The data below:

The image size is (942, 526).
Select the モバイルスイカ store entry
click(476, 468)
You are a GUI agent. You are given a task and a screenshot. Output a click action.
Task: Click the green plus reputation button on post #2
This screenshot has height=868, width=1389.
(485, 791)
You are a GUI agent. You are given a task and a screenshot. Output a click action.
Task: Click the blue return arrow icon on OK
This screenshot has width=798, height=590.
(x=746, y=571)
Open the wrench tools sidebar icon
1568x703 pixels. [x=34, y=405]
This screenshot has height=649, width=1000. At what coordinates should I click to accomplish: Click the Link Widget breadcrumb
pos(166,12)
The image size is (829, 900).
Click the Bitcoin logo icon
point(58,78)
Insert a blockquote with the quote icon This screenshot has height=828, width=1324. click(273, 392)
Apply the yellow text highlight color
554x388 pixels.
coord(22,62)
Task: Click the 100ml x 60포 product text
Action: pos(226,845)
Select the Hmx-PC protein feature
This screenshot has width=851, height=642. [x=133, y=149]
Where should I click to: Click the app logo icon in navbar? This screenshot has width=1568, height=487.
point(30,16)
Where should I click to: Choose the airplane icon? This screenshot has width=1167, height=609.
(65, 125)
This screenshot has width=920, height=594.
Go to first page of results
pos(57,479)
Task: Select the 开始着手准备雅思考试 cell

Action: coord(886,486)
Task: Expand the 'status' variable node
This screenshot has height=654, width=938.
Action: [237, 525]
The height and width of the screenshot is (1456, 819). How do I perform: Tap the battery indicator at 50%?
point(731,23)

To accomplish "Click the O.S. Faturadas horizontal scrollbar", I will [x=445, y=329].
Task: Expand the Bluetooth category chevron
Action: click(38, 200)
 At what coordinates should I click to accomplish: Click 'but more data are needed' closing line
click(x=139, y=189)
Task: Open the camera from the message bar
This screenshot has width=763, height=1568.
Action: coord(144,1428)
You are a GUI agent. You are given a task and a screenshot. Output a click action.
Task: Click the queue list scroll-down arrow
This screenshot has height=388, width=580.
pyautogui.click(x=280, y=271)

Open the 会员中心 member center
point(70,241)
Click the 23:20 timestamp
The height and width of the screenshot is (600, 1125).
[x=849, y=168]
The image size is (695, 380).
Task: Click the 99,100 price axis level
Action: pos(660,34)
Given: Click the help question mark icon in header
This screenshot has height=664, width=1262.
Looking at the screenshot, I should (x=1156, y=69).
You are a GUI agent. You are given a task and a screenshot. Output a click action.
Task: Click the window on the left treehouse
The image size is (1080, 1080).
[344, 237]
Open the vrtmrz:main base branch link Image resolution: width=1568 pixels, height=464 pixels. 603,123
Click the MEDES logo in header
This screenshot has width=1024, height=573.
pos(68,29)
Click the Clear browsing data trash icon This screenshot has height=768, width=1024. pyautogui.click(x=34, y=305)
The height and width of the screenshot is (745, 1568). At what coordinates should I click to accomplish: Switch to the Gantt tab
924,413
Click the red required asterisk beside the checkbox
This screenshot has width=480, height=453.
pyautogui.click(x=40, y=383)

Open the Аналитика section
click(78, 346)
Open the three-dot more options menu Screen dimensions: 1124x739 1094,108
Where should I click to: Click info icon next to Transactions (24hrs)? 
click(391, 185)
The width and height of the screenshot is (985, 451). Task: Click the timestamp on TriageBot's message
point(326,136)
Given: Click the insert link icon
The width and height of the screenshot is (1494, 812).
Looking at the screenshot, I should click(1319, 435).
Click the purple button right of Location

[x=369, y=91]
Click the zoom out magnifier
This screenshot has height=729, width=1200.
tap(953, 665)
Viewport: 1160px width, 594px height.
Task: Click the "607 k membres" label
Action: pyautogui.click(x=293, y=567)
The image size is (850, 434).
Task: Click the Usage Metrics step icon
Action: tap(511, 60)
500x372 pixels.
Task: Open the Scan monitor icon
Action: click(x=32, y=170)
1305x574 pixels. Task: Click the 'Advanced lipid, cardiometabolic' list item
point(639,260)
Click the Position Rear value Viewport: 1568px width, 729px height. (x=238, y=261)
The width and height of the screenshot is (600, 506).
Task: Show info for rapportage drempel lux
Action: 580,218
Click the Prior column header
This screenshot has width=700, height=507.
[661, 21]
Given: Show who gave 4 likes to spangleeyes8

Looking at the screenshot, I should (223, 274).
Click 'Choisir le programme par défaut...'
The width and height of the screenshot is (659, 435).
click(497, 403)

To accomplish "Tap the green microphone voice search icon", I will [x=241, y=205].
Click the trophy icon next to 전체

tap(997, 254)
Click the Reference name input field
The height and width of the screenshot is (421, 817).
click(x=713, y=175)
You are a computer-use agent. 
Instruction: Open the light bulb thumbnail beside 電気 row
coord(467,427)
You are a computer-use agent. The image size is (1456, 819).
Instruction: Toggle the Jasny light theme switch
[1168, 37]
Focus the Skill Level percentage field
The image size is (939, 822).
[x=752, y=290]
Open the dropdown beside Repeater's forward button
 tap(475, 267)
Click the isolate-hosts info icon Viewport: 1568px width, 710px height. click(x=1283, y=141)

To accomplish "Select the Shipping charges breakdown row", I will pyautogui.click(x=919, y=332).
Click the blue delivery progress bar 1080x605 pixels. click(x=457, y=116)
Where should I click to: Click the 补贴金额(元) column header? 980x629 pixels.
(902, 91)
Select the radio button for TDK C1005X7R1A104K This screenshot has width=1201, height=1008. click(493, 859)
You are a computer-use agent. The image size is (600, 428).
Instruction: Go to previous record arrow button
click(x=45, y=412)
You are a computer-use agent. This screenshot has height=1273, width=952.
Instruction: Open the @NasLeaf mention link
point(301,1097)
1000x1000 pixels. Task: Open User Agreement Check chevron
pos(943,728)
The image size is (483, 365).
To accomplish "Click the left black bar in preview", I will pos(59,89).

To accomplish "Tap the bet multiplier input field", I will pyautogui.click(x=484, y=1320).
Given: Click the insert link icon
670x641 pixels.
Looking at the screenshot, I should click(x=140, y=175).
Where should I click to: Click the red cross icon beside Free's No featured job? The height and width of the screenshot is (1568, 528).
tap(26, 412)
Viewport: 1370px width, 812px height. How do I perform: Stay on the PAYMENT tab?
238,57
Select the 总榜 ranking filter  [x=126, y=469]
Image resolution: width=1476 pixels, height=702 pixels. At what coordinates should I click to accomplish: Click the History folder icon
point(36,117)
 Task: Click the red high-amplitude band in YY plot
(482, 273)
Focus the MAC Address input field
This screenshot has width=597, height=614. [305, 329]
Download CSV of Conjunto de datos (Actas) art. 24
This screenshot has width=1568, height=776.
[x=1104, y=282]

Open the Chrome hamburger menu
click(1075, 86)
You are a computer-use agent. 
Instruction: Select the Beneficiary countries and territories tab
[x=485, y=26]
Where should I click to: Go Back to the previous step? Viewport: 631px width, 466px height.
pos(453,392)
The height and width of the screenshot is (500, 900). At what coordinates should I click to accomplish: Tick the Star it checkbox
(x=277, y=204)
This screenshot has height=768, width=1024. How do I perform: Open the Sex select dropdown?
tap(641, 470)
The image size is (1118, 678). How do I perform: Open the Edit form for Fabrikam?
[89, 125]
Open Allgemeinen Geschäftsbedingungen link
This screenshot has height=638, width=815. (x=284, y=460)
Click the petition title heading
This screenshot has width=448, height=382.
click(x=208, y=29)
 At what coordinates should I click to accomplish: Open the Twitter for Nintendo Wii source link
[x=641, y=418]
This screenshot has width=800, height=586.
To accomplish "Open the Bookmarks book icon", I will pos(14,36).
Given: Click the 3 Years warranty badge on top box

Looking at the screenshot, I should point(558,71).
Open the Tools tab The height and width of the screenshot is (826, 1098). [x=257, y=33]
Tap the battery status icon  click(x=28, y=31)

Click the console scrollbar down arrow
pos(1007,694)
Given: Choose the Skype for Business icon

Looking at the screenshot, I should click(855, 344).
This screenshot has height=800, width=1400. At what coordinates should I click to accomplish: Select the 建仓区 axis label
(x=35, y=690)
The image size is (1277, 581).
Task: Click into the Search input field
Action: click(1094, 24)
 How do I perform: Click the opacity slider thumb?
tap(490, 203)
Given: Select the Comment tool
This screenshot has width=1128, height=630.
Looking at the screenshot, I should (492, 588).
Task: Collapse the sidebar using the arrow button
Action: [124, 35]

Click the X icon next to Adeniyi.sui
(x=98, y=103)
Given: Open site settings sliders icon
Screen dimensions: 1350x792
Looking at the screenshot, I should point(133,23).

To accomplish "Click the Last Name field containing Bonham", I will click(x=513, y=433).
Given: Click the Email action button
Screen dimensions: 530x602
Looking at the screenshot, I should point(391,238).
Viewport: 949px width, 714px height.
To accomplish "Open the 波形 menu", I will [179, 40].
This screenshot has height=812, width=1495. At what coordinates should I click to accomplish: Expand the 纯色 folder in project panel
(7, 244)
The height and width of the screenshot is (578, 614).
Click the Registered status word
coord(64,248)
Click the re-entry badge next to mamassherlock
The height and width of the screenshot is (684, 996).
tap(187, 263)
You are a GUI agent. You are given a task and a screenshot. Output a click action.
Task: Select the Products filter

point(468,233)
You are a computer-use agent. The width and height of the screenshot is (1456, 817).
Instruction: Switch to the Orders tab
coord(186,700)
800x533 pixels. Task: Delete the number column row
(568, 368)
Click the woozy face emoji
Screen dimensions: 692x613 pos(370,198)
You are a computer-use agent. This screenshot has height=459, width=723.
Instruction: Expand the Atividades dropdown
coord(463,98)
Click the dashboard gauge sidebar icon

End of The data.

### Exercise
Output, from the data above, the lines from the line with "Where should I click to: Click the 补贴金额(元)" to the line with "You are a computer-use agent. The image size is (600, 428)." exactly as they stand, both ends included and nothing else.

### Worked solution
Where should I click to: Click the 补贴金额(元) column header? 980x629 pixels.
(902, 91)
Select the radio button for TDK C1005X7R1A104K This screenshot has width=1201, height=1008. click(493, 859)
You are a computer-use agent. The image size is (600, 428).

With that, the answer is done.